Perhaps the judge is more blunt. And perhaps the player adopts an old technique that always worked for my childhood rival, Al (Punty) Punto, who, whenever he got in trouble, fell back on the safest of all words: “What?”
“Did you do it?”
“What?”
“That.”
“What?”
“That. There. See?”
“What?”
“WHERE YOU BRING YOUR STICK ACROSS HIS MOUTH, THEN LIFT HIM BY THE WAIST AND THROW HIM OVER THE GLASS!”
“What?”
This might be effective. I think Punty might have grown up to be a hockey player. Or a politician.
Of course, if the footage clearly shows your stick in his nose, or your skate on his chest, feigning ignorance might not work. You might want to try that old standby: “Well, he started it.” I have never seen this work, ever, in the history of the world.
But there has to be a first time.

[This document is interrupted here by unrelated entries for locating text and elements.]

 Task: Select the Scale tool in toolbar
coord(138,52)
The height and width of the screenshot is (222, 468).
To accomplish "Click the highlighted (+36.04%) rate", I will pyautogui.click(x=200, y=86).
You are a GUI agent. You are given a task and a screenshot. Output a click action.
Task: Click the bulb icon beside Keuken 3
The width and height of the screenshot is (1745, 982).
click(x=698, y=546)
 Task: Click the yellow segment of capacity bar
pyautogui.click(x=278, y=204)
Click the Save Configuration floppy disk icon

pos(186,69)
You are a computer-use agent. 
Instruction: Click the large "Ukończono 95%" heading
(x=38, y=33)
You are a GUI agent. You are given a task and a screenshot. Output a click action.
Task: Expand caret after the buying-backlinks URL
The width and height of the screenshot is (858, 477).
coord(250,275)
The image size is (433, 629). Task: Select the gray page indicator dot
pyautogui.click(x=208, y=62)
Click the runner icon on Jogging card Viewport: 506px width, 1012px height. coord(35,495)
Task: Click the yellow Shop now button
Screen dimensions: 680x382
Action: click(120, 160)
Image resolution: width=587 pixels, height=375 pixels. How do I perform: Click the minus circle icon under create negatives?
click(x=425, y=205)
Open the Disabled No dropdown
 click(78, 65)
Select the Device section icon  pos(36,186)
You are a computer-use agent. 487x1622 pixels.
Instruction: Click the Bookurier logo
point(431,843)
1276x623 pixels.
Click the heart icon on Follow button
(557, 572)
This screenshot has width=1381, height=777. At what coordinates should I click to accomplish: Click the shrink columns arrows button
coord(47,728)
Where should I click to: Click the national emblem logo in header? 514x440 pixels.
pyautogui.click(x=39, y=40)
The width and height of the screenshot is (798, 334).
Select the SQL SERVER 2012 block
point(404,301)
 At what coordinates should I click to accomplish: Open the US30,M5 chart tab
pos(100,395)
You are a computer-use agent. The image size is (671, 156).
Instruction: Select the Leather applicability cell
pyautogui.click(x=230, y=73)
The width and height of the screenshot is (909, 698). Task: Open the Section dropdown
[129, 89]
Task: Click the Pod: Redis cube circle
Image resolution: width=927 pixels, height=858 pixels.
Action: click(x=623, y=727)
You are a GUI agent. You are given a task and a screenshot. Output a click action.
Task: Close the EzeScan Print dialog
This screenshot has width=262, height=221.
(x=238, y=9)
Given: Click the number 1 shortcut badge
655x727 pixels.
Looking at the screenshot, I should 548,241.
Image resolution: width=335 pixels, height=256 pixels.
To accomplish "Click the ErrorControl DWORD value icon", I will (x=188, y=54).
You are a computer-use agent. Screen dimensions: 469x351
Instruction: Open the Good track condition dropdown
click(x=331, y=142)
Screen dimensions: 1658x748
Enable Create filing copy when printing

Second defense: Real ignorance
In today’s case, Demers will argue that Probert’s decking of Toronto goalie Allan Bester Saturday was nowhere near as serious as it looked, and that anyhow Bester had provoked it with nasty stick work, and that as soon as the penalty was called (a match penalty, thus the hearing), Bester popped back up like a jack-in-the-box.
“I have the tape and a quote from Bester in the newspaper,” Demers says.
“We’re going in prepared. I will stick up for my player. All we want is a fair hearing.”
Now, you have to give Demers credit. On many other teams, the general manager, not the coach, goes to these things. And Demers has already been to one such hearing this season, for Miroslav Frycer, who wound up with a 10-game suspension. (Geez. Imagine if Demers hadn’t gone?)
Still, it is a strange image, no? A bunch of grown men, dressed in suits and ties, sitting in a boardroom, watching the replay of a hockey fight and trying to see whose stick went into whose eyeball, and whose fist hit what.
Strange. Upsetting. But what is truly upsetting is that there are people out there who would pay to get into one of those meetings, rip open a bag of potato chips and watch the fight replays over and over. And clap and whoop it up. Entertainment tonight.
You could call these people foolish, decadent, call them small-minded, violent and pathetic.
I have a feeling they would say: “What?”